There is a lot of information out there. If you’re unsure what postpartum depression is, if you’re wondering if you have it or if a friend of yours does or perhaps your spouse, here is what you need to know:
There is a difference between postpartum depression and what we call the “post-baby blues.” The post-baby blues cause feelings of fatigue and worry after having a child. These feelings last for a few or several weeks and affect most new mothers, about 80 percent of them.
Postpartum depression is much more severe than the post-baby blues and lasts for a prolonged period of time. It affects about 15 percent of women. If you had depression before giving birth, you may have a higher risk of having postpartum depression.
Postpartum depression is a deep sense that life is dark and that there is no hope for the future. Also, women who experience it feel a lot of guilt.
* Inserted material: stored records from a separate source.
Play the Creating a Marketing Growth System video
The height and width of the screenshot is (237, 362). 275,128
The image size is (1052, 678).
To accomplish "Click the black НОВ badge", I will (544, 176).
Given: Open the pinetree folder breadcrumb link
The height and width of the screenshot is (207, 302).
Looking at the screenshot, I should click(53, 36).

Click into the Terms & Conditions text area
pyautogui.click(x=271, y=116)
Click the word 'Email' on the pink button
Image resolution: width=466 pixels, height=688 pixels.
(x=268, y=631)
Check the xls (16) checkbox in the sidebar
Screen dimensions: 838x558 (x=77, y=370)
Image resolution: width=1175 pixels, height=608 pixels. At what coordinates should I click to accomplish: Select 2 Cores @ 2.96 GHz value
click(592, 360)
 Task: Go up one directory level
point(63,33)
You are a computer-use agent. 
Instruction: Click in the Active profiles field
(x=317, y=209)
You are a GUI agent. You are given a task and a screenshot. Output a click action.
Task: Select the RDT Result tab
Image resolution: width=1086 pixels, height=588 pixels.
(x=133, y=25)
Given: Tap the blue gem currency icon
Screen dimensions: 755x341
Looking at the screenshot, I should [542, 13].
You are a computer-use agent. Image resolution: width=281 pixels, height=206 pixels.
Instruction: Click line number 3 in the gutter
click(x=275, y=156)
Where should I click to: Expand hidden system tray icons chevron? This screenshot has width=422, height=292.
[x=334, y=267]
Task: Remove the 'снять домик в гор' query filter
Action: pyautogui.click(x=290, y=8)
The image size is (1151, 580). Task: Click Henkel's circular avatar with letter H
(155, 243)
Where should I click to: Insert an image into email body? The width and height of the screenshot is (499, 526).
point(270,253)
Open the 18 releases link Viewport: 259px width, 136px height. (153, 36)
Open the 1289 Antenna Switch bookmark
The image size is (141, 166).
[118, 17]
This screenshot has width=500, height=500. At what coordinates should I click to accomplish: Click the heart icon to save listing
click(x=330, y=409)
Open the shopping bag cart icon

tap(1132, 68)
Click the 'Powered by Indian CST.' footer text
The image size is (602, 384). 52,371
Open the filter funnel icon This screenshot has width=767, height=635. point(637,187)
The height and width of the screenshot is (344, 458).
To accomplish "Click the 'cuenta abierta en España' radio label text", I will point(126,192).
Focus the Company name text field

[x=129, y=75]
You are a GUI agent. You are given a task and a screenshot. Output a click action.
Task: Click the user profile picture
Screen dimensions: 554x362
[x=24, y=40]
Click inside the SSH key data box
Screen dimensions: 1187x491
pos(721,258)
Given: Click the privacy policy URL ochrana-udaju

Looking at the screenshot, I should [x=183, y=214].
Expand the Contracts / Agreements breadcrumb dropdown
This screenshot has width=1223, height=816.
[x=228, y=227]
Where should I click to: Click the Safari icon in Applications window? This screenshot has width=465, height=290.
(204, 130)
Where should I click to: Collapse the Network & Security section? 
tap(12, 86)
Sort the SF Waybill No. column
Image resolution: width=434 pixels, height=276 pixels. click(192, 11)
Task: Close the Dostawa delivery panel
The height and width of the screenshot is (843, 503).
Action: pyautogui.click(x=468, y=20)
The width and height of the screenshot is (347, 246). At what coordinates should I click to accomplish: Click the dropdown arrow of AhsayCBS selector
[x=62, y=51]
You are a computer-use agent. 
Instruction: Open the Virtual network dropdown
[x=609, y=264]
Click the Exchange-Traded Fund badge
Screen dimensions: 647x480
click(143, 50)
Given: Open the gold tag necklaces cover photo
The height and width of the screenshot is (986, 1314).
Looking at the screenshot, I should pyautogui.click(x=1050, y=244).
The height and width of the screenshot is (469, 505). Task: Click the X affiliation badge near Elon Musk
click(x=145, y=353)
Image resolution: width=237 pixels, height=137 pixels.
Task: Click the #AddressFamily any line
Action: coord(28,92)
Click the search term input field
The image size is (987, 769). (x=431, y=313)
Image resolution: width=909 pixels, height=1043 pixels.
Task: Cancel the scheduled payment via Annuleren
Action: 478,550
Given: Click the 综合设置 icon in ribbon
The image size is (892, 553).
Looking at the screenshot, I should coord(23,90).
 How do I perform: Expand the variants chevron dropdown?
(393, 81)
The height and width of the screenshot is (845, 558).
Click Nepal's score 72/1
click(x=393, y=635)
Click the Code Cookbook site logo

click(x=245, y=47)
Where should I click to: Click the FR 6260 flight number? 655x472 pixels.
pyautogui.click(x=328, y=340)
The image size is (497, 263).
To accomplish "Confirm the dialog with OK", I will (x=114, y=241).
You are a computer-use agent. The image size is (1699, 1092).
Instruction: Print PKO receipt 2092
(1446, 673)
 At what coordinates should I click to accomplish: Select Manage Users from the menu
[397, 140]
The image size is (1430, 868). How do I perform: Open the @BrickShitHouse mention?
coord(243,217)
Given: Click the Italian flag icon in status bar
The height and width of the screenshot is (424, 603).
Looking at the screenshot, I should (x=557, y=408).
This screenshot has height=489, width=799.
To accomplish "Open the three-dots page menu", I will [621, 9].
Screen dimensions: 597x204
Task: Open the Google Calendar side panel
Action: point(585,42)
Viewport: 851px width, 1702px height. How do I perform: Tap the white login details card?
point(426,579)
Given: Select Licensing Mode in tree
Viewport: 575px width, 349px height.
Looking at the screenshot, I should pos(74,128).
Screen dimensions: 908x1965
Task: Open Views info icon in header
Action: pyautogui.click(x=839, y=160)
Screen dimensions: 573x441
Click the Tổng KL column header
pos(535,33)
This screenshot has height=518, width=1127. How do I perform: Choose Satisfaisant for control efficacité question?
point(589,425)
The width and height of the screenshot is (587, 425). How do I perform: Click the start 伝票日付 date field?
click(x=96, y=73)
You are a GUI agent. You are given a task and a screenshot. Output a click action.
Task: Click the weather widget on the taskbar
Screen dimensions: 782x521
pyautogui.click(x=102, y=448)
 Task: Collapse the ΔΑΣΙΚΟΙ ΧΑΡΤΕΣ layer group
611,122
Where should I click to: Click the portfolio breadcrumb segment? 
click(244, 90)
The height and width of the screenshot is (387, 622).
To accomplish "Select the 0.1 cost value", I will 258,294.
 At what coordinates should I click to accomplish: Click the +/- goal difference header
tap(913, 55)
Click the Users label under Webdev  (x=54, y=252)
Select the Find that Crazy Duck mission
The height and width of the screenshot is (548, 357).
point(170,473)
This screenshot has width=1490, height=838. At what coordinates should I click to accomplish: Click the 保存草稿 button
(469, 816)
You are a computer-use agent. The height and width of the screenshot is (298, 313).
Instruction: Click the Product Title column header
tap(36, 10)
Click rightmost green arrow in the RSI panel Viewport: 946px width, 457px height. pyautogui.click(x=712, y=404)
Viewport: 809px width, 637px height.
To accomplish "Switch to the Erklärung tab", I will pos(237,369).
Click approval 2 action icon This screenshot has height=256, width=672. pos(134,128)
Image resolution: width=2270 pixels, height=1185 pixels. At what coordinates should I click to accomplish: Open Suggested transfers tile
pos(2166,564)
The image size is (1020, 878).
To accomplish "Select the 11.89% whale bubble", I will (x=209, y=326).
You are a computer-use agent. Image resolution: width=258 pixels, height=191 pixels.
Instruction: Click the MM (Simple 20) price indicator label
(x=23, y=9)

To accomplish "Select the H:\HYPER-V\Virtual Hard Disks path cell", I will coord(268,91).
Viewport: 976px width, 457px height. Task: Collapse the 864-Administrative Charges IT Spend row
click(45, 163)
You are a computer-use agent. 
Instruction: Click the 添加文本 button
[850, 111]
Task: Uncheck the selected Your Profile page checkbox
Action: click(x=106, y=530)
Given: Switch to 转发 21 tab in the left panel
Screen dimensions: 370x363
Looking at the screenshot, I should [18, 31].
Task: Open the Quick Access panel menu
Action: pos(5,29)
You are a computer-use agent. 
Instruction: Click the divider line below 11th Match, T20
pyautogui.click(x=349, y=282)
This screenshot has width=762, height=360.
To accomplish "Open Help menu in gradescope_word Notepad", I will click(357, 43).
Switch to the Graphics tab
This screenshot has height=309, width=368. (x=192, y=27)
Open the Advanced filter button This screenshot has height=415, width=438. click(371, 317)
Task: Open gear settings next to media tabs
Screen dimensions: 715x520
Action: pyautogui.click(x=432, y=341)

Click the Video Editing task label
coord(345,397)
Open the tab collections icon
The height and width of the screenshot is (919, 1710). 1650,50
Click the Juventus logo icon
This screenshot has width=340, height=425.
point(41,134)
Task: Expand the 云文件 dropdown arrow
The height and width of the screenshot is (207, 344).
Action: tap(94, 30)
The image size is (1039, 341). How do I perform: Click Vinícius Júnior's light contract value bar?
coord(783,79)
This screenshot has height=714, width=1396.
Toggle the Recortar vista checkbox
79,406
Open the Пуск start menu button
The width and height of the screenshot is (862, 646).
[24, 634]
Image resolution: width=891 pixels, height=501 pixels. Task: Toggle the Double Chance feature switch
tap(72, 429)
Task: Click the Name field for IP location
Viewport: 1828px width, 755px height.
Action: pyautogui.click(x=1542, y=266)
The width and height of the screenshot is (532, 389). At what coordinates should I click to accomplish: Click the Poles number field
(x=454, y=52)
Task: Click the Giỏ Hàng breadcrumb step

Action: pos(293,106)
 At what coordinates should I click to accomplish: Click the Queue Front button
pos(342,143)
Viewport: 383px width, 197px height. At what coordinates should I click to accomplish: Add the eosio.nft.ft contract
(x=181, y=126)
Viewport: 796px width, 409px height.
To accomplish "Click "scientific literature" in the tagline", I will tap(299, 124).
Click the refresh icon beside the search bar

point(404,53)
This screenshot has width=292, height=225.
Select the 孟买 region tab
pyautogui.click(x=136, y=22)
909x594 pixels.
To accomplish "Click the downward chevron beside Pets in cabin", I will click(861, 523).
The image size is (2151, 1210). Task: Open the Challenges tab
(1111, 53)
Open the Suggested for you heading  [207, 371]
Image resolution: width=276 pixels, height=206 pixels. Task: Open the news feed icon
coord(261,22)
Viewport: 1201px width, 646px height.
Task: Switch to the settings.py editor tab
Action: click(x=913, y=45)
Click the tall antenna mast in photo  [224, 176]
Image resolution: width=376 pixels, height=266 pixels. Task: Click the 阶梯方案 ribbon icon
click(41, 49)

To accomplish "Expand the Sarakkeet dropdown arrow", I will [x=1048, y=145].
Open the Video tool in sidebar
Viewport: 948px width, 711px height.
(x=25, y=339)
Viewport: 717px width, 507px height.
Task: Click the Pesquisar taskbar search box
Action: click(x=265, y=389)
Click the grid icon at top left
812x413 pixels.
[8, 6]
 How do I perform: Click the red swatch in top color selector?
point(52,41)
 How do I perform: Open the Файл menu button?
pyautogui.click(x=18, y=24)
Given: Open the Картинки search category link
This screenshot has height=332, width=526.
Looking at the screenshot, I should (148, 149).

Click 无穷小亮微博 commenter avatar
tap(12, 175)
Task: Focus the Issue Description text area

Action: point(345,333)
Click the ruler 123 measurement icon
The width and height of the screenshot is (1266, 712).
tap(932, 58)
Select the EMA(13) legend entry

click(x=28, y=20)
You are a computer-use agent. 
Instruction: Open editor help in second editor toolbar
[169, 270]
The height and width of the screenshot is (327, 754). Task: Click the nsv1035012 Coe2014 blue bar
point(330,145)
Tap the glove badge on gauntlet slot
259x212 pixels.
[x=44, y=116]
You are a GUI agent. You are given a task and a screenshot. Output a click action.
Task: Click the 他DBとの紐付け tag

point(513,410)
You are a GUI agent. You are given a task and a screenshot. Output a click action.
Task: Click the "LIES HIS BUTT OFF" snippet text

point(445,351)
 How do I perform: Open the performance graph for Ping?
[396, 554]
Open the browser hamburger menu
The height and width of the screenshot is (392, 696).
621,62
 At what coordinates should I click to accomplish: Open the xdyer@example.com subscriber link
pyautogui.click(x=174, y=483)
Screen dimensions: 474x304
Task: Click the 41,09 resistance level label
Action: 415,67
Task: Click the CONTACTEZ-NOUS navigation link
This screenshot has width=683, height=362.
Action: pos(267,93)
They worry that they are a terrible mom and they ask themselves why they can’t feel the love and affection toward their child they should be feeling.
Other symptoms of postpartum depression include:
- Feeling sad, hopeless, empty, or overwhelmed
- Crying more often than usual or for no apparent reason
- Oversleeping, or being unable to sleep even when her baby is asleep
- Experiencing anger or rage
- Losing interest in activities that are usually enjoyable
- Eating too little or too much
- Having trouble bonding or forming an emotional attachment with her baby
- Persistently doubting her ability to care for her baby
- Thinking about harming herself or her baby
In addition, the expectations put on young moms is often unreasonable and this can add to your existing depression. For example, many women feel pressure to breastfeed their child, but if breastfeeding isn’t coming easily, this can add to the guilt. There’s no shame in not breastfeeding your baby, especially if you are feeling depressed. What your child needs is your healthiest you and that might mean giving yourself a break from unreasonable expectations, such as always breastfeeding no matter what.
The most important thing to know for anyone experiencing postpartum depression or anyone who knows someone experiencing it is that there is treatment available. If you think you might have postpartum depression, tell your obstetrician and she can make sure that you are treated well. You may need a good counselor or even medication. So, listen to her recommendations.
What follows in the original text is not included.